Lithium South closes $1.8-million private placement
2021-01-18 10:41 ET - News Release
Mr. Adrian Hobkirk reports
LITHIUM SOUTH ANNOUNCES CLOSING OF NON-BROKERED PRIVATE PLACEMENT AND NEW NON-BROKERED PRIVATE PLACEMENT
Lithium South Development Corp. has closed its non-brokered private placement, issuing an aggregate of 8,000,412 units at a price of 22.5 cents per unit, raising gross proceeds of $1,800,092.80. Each Unit is comprised of one common share (a "Share") and one transferable common share purchase warrant (a "Warrant"). Each Warrant allows the holder to purchase one additional Share of the Company at a price of $0.35 per Share for a period of five years from the date of closing of the Private Placement.
The Warrants are subject to an accelerated expiry provision whereby if the Company's Shares close at or above $0.40 per Share during any 10 consecutive trading day period at any time subsequent to four months and one day after the closing date, the holder will have 30 days from the date the Company provides notice of such accelerated expiry to exercise the Warrant or it will expire.
The Company paid finder's fees of $90,363.44 and 401,615 finder's warrants (the "Finder's Warrants") to Richard Savage, Nathan Rotstein and Public Eye Consulting Busche. The Finder's Warrants are non-transferable and exercisable on the same terms as the Private Placement Warrants.

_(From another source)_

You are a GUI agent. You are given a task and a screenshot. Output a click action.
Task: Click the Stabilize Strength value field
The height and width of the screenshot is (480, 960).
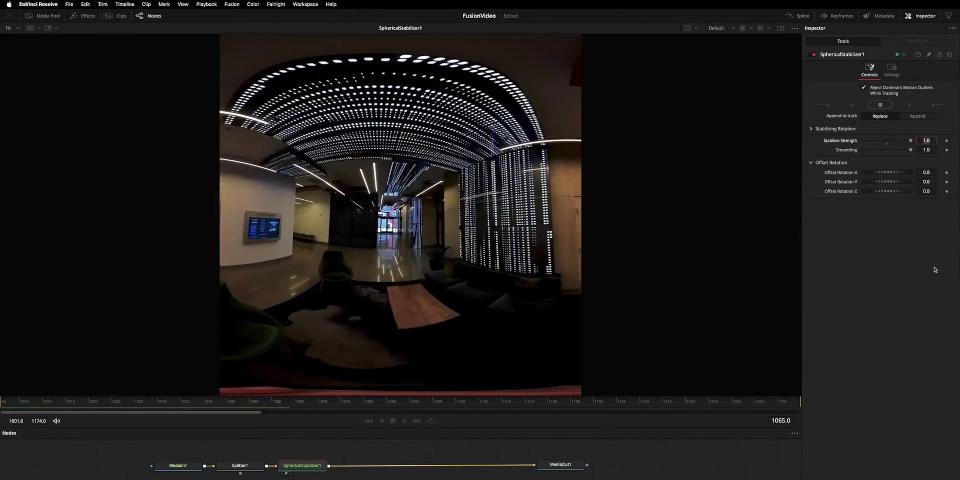coord(926,141)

Proceeds of the Private Placement will be used to advance the Company's HMN Lithium Project, located in Salta Province, Argentina. The project is located on the Hombre Muerto Salar, the premier lithium producing salar in Argentina. The property is adjacent to land under development by Korean multinational corporation POSCO, who acquired their ground from Galaxy Resources Ltd. for $ US 280 million. The Company completed a Preliminary Economic Assessment of the HMN Li Project in 2019, and the property has two pumping wells installed. The next phase of development will include moving the project to a pre-feasibility. In addition, the Company is evaluating several new extraction technologies for lithium production which may be applicable to the project.
All securities issued will be subject to a four month hold period.
The Company also announces an additional Private Placement of up to 10,000,000 Units at a price of $0.34125 per Unit for gross proceeds of up to $3,412,500. Each Unit will be comprised of one Share and one transferable Warrant. Each Warrant will allow the holder to purchase one Share of the Company at a price of $0.455 per Share for a period of five years from the date of closing of the Private Placement.